Here's my recap of interesting things from the second day of Interaction 16.
Kate Darling (@grok_) talked to us about the ethics of robotic interactions. She showed a lot of great examples about how humans are tricked into feeling empathy for robots because of their anthropomorphism. She showed us a good example of a recent case where Boston Dynamics demoed the stability of their robot 'Spot' by kicking it (video below, watch the first 30 sec.). People were very upset about this and PETA even got involved.

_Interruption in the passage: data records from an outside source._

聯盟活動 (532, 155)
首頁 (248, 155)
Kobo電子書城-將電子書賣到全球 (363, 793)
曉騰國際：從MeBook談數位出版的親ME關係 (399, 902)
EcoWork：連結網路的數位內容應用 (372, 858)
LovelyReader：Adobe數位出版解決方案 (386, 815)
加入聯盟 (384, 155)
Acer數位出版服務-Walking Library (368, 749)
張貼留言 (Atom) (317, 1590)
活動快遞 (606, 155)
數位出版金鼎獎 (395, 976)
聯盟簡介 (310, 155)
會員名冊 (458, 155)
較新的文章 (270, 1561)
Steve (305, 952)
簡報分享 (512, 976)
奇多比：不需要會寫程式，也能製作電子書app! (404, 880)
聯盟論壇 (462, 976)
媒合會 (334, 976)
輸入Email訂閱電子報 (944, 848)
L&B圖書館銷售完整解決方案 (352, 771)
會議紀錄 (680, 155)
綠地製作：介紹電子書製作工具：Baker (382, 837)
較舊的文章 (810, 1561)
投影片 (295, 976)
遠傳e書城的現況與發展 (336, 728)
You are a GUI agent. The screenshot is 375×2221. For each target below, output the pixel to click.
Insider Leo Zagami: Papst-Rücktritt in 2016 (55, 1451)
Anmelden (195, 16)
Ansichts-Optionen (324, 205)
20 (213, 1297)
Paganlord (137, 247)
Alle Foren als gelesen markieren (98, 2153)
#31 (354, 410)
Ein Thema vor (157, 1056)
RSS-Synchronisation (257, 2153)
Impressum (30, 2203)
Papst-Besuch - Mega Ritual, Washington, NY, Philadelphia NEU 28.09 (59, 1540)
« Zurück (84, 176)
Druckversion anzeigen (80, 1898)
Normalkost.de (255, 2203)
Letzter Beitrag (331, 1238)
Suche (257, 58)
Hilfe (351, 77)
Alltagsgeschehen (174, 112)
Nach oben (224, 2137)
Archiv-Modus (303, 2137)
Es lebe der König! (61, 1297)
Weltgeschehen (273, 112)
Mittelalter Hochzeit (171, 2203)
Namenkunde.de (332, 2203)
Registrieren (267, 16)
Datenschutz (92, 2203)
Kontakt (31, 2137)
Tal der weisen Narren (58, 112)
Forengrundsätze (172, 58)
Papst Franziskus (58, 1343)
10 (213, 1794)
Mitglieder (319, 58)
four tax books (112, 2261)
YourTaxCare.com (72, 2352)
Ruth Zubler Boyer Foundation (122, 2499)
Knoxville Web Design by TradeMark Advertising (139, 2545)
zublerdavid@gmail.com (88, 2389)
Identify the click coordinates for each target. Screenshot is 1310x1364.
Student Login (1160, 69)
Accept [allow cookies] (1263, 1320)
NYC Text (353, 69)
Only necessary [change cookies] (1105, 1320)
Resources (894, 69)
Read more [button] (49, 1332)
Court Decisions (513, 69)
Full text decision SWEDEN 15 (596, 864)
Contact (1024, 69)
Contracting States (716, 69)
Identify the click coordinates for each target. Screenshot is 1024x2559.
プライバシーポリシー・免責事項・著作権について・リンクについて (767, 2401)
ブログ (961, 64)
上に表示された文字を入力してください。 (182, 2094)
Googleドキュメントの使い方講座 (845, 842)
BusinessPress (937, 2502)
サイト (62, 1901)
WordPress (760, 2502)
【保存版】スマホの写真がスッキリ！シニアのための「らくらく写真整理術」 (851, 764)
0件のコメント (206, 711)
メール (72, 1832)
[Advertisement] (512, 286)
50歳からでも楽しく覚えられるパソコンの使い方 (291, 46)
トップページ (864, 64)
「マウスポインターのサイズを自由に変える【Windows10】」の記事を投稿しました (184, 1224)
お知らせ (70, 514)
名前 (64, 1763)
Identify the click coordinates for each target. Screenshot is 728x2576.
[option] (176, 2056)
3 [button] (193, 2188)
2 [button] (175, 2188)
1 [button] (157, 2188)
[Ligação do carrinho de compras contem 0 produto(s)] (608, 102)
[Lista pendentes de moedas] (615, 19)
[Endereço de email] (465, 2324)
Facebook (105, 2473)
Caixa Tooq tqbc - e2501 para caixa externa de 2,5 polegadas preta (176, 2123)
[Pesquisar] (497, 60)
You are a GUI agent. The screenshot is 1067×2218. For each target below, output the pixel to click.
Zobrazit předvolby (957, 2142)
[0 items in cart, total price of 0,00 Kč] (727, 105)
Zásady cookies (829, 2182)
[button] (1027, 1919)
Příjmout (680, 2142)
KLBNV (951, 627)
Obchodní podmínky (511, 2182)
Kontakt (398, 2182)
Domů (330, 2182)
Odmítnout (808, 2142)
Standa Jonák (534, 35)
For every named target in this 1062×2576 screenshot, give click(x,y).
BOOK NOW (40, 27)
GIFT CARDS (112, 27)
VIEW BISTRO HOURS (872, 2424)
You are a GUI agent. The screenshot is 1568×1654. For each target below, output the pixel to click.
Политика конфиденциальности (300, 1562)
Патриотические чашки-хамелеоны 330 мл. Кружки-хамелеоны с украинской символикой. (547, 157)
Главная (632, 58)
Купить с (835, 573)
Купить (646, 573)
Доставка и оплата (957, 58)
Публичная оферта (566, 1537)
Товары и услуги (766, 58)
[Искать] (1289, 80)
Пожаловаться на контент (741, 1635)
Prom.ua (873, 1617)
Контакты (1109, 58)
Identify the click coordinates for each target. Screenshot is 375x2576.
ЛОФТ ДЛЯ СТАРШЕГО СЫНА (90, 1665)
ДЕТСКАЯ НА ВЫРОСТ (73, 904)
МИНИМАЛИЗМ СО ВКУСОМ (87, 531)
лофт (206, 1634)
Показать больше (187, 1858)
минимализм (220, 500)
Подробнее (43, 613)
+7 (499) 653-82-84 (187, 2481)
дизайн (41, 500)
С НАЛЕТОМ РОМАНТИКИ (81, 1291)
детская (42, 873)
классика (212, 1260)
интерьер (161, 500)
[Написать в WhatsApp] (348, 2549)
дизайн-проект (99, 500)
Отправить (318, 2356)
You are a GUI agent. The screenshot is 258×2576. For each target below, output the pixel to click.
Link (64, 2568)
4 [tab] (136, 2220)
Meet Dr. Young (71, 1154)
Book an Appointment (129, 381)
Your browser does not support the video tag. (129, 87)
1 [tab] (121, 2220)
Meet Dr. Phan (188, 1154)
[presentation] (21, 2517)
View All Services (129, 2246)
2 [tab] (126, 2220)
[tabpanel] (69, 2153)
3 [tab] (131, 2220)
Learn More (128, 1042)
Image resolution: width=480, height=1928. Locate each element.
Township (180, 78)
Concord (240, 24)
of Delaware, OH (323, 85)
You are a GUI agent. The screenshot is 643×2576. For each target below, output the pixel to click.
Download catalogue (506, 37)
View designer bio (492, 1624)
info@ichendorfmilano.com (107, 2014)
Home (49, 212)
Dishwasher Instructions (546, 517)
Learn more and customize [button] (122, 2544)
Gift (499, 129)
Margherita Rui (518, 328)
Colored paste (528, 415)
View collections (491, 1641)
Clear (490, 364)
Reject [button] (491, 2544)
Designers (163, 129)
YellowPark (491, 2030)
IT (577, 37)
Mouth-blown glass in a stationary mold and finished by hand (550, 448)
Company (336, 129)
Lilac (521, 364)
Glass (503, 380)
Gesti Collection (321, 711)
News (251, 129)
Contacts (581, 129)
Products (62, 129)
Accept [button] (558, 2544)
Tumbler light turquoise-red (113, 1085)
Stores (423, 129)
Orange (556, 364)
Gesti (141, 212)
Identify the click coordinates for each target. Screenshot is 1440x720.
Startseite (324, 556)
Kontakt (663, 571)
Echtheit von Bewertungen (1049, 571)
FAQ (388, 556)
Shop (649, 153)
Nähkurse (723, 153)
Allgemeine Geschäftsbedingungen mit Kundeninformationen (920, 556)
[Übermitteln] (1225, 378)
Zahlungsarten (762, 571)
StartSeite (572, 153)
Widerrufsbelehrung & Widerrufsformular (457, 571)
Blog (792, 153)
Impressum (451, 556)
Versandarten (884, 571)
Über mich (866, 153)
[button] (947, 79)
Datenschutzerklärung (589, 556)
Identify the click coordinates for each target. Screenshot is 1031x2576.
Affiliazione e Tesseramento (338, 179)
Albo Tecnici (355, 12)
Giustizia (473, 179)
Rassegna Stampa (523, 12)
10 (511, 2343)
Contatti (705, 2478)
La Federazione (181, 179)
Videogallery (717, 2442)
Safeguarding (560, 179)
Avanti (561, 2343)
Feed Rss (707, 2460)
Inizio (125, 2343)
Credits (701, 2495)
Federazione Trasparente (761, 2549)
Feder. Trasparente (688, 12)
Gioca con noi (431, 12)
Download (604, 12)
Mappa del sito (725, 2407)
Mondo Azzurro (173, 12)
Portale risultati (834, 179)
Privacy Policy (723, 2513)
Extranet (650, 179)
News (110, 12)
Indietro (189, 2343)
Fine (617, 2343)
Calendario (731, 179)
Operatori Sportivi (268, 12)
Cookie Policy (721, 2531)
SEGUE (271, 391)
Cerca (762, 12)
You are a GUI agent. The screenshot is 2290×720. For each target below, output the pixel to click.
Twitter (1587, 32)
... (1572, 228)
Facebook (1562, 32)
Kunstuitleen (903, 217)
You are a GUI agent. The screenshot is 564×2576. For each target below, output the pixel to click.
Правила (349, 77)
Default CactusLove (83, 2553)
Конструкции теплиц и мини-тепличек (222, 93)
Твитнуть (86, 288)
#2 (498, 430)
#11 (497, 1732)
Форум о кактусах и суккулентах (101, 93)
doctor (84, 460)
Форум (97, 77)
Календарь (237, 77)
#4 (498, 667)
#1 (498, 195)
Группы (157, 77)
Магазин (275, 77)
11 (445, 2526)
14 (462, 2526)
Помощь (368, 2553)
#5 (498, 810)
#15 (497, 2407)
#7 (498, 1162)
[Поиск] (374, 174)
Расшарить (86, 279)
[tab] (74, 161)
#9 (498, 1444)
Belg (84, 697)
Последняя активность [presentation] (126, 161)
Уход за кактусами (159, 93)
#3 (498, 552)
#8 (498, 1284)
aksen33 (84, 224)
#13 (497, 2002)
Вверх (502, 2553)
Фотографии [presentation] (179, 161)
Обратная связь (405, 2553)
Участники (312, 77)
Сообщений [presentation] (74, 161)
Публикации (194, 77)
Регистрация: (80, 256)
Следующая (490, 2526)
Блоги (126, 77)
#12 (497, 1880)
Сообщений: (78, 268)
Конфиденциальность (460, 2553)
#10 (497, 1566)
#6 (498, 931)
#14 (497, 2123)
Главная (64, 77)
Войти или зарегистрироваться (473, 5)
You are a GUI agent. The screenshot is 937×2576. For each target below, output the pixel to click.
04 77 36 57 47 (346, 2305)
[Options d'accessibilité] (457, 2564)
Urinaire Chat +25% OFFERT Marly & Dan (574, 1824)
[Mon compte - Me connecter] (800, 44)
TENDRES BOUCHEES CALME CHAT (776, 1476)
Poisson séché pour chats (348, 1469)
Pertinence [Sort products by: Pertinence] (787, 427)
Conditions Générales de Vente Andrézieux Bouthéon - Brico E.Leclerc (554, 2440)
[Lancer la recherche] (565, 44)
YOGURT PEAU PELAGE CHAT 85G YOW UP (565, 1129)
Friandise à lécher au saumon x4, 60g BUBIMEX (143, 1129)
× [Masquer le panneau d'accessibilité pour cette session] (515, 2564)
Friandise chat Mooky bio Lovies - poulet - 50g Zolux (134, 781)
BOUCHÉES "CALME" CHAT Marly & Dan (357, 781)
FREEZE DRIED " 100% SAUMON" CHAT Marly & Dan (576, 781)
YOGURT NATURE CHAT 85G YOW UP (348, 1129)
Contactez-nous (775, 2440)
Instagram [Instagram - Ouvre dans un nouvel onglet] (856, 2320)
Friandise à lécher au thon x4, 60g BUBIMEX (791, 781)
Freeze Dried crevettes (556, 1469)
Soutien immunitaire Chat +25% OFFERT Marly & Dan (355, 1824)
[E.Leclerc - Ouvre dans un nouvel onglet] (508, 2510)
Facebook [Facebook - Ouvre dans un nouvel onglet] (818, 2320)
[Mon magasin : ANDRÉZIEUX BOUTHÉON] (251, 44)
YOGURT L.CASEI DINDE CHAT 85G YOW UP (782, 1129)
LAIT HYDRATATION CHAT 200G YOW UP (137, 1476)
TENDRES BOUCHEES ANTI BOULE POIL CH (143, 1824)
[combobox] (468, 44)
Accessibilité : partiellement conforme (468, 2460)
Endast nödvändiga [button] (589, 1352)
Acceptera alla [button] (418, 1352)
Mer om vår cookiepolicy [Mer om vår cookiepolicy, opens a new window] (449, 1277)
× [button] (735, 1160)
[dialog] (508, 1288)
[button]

Pablo Honey (not his real name apparently?) (@pablohoneyhoney) Talked about connected cities. He used Calvino's Invisible Cities as a lens to talk about the emotional, visceral interactions we could have with our surroundings. His talk brought up a lot of questions about who should be designing smart cities. We will have different outcomes if designers vs. engineers vs. government vs. hackers build them.
Jonathan Foster (@jonathanbfoster) manages the Cortana team at Microsoft. He talked about how they give Cortana a personality. They've discovered that people prefer for her to have opinions, for instance, if you ask her what her favorite movie is, she will give a real answer (it's one of the Star Trek movies).
Simone Rebaudengo (@fishandchipsing) and Nicolas Nova (@nicolasnova) showed us a bunch of stuff about Design Fiction. They design objects that can't be mass produced yet but are one-offs that allow them think about how things might work in the near future. They are asking big questions about the politics and social dynamics of the Internet of Things. A perfect example is the Ethical Fan which has a complicated algorithm (set by humans) to decide which person in the room should be cooled first, second, etc. They also showed a series of power strips that dole out electricity via political models (dictatorships, democracies, etc).
That's the end of day two. More tomorrow on the third and final day!